*Excerpted text*:
########################################

Lady Jean Stewart (also known as Jane Stuart; c. 1533 – 7 January 1587/88), was an illegitimate daughter of King James V of Scotland by his mistress, Elizabeth Bethune (sometimes spelled Betoun or Beaton).

Childhood 
Jean was born between 1528 and 1537. Her mother Elizabeth was the daughter of Sir John Bethune, 2nd of Creich, and Janet Hay. Elizabeth Bethune was first married to John Stewart, 4th Lord Innermeath, by whom she had two sons: James Stewart, later 5th Lord Innermeath and the poet John Stewart of Baldynneis. She married, secondly, James Gray, son of Patrick Gray, 4th Lord Gray.

As an infant, Lady Jean Stewart was brought up in the household of Mary of Guise, the Queen of Scotland as wife of King James V, and then briefly in the nursery of the Queen's eldest son, Prince James, the Duke of Rothesay, her legitimate half-brother. The Scottish treasurer's accounts record purchases for the infant Lady Jean. In September 1538, she was given a canopy made with 27 ells of red, yellow, and green cloth.

########################################

*Stored records*:

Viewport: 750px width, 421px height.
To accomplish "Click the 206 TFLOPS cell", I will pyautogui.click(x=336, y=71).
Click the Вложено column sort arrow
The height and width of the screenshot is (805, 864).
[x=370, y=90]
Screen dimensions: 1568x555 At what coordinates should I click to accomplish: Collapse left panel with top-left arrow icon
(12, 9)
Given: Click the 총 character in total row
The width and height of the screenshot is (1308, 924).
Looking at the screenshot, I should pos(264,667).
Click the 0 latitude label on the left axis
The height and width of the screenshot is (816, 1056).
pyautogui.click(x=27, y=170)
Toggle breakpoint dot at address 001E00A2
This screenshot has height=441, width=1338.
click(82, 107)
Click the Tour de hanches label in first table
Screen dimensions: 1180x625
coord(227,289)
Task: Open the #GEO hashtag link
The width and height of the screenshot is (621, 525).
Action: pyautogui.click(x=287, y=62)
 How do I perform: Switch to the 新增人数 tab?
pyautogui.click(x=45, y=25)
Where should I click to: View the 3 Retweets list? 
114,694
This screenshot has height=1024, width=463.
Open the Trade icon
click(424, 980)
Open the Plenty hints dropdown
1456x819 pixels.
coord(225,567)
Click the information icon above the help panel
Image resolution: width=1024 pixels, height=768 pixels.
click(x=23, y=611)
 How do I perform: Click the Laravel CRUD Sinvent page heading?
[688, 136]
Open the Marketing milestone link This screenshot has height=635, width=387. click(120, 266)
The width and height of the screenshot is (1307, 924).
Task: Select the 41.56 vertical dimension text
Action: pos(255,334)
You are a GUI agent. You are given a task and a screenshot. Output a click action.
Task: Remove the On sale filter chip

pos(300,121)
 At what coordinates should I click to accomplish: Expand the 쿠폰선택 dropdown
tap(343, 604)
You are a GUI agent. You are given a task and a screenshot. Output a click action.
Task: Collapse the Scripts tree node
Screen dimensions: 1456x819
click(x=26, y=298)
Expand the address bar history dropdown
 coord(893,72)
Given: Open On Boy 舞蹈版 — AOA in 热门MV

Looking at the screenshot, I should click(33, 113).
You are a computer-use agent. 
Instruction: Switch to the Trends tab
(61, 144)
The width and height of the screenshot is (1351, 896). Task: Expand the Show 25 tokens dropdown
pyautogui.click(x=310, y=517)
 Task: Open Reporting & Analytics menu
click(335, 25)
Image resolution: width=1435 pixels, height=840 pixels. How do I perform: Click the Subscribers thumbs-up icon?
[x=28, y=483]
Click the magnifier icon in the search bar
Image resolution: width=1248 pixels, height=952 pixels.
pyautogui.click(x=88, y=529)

########################################

*Jobs*:
a. Repeat the passage on Lady Jean Stewart from "Lady Jean Stewart (also" up to and including "Betoun or Beaton).".
b. Go on with the account of Lady Jean Stewart's life, starting after its final sentence.
The material has nothing to do with the text about Lady Jean Stewart.

*Answers for this exercise*:
a.
Lady Jean Stewart (also known as Jane Stuart; c. 1533 – 7 January 1587/88), was an illegitimate daughter of King James V of Scotland by his mistress, Elizabeth Bethune (sometimes spelled Betoun or Beaton).

b.
By March 1539, she was housed with her illegitimate half-brothers, "Lord James of Kelso and "Lord James of Saint Andrews", and had a black velvet and taffeta night gown lined with 'martrik' sable. In May 1539 she moved with the court from Stirling Castle to St Andrews. Her clothes were washed at Falkland Palace in April 1540. In July 1540, at St Andrews, she was sent seven hanks of coloured silks and cloth to embroider samplers, and in December 1540, she was given a missal and a matins book.

A list of payments for livery clothes for the household servants of the two Princes made in January 1541 includes two servants of his half-sister Lady Jean Stewart, Cristiane Baxstar and Thomas Stroupe.

Countess of Argyll
On 1 July 1553, Jean was married to Archibald Campbell, 5th Earl of Argyll. A wardrobe account of Mary of Guise includes clothes made as a gift for Lady Jean shortly before her wedding. Her cloak and skirt front had decorative bands of black satin. The couple would later divorce, on 23 June 1573, the reason being desertion.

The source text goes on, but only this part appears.